Cette fois, l'alerte était sérieuse. Jamais je ne m'étais interrogée avec autant de sincérité. Néanmoins, je ne pouvais remettre en cause 20 ans de vie commune à cause d'un panneau d'affichage. Cela n'avait aucun sens. Comment une incertitude imperceptible avait-elle pu faire son lit et gonfler brusquement à la vue de quelques mots pour se muer en raz de marée dévastateur ? Si je n'avais pas croisé cette phrase, aurais-je mis en sursis notre couple ? Ces quelques mots ont-ils juste précipité ce qui était tapi dans l'ombre et n'attendait qu'une étincelle pour surgir ? Ou bien la bête serait-elle restée terrée pour préserver le confort douillet de nos vies ?

 

J'aurais préféré une trahison, une rupture nette, avec éclat, qui ne laisse aucune place aux atermoiements. Notre couple ne méritait pas de s'abîmer. Nous ne le méritions pas. Nous nous respections profondément. Trop sans doute, jusqu'à ne plus nous poser de questions pour éviter de nous blesser. Au risque que notre couple s'évapore dans les non-dits.

 

Notre anniversaire de mariage est arrivé trois semaines après l'apparition ; ou plutôt la révélation.

Depuis que nos enfants avaient quitté la maison, nous avions pris l'habitude de le célébrer à la maison. Nous trouvions pathétique de fêter notre anniversaire au milieu de couples se parlant à peine.

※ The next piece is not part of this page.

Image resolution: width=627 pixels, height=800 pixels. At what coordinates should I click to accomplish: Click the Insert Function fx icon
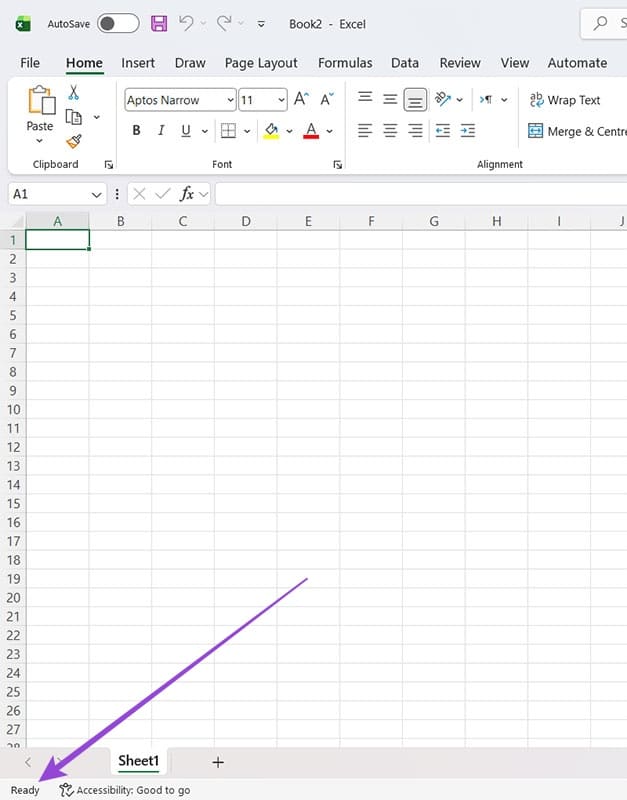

Ce matin-là, je me suis réveillée la tête lourde, engourdie. Mais éclairée. Mes doutes étaient enfin devenus des vérités. Le grand jour était arrivé, et le début du reste de ma vie avec. J'ai acheté des tulipes. Notre anniversaire coïncidait avec le printemps, et les tulipes étaient traditionnellement associées à notre dîner. Leurs couleurs ouvraient la nouvelle saison et annonçaient une nouvelle année ensemble, vaille que vaille, coûte que coûte. Elles renaissaient chaque année, comme tout le reste de la nature, malgré le gel, les intempéries, les insectes. Tel notre amour survivant à chaque épreuve.

 

J'ai dressé la table, les deux chandeliers qu'il avait achetés pour accompagner notre première Saint Valentin. Ils trônaient depuis lors dans la salle à manger, comme deux vestiges des premières fois. Jusque-là, mon regard n'avait qu'à les croiser pour retrouver les soubresauts des premières sensations, les premiers baisers, les premières nuits, le cœur qui bat la chamade à chaque rencontre, nos jours et nos nuits sans cesse renouvelés. 19 heures. Il allait rentrer dans moins d'une heure.

J'ai mis ma robe blanche, mes escarpins à talons aiguilles qui me donnaient l'aisance et l'aplomb dilués au naturel.

J'ai pris la carte écrite le matin. Avant de partir, je l'ai posée sur son assiette. Les lettres noires se détachaient sur le fond blanc, définitives : "je n'ai rien à dire, sinon que je ne t'aime plus".